Repeat the whole listing below with nothing added or dropped.

── MATERIAL PROVIDED

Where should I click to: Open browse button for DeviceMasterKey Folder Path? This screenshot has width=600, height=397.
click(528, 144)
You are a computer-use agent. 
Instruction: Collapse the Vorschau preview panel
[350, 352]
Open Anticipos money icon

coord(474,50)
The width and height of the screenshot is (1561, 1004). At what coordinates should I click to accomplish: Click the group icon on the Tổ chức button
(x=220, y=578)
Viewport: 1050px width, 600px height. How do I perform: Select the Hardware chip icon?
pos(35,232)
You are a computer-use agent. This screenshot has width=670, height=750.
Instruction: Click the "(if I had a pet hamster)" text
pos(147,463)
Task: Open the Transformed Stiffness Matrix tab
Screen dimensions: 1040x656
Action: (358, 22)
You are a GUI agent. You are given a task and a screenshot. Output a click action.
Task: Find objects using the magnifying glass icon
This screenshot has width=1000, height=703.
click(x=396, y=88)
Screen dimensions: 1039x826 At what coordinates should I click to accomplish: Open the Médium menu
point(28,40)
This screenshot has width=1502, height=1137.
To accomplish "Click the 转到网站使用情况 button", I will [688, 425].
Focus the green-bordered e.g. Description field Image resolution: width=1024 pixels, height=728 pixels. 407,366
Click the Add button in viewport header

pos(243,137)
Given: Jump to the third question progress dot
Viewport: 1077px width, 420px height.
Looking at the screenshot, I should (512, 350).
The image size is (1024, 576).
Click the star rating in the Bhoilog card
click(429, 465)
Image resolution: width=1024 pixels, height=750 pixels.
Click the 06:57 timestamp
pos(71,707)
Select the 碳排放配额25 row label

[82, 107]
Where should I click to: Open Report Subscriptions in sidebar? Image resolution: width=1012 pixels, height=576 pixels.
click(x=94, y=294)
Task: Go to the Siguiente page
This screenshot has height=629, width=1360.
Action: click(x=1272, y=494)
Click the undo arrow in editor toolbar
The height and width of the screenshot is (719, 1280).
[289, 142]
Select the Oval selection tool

────

* ANSWER FOR THIS EXERCISE *
Where should I click to: Open browse button for DeviceMasterKey Folder Path? This screenshot has width=600, height=397.
click(528, 144)
You are a computer-use agent. 
Instruction: Collapse the Vorschau preview panel
[350, 352]
Open Anticipos money icon

coord(474,50)
The width and height of the screenshot is (1561, 1004). At what coordinates should I click to accomplish: Click the group icon on the Tổ chức button
(x=220, y=578)
Viewport: 1050px width, 600px height. How do I perform: Select the Hardware chip icon?
pos(35,232)
You are a computer-use agent. This screenshot has width=670, height=750.
Instruction: Click the "(if I had a pet hamster)" text
pos(147,463)
Task: Open the Transformed Stiffness Matrix tab
Screen dimensions: 1040x656
Action: (358, 22)
You are a GUI agent. You are given a task and a screenshot. Output a click action.
Task: Find objects using the magnifying glass icon
This screenshot has width=1000, height=703.
click(x=396, y=88)
Screen dimensions: 1039x826 At what coordinates should I click to accomplish: Open the Médium menu
point(28,40)
This screenshot has width=1502, height=1137.
To accomplish "Click the 转到网站使用情况 button", I will [688, 425].
Focus the green-bordered e.g. Description field Image resolution: width=1024 pixels, height=728 pixels. 407,366
Click the Add button in viewport header

pos(243,137)
Given: Jump to the third question progress dot
Viewport: 1077px width, 420px height.
Looking at the screenshot, I should (512, 350).
The image size is (1024, 576).
Click the star rating in the Bhoilog card
click(429, 465)
Image resolution: width=1024 pixels, height=750 pixels.
Click the 06:57 timestamp
pos(71,707)
Select the 碳排放配额25 row label

[82, 107]
Where should I click to: Open Report Subscriptions in sidebar? Image resolution: width=1012 pixels, height=576 pixels.
click(x=94, y=294)
Task: Go to the Siguiente page
This screenshot has height=629, width=1360.
Action: click(x=1272, y=494)
Click the undo arrow in editor toolbar
The height and width of the screenshot is (719, 1280).
[289, 142]
Select the Oval selection tool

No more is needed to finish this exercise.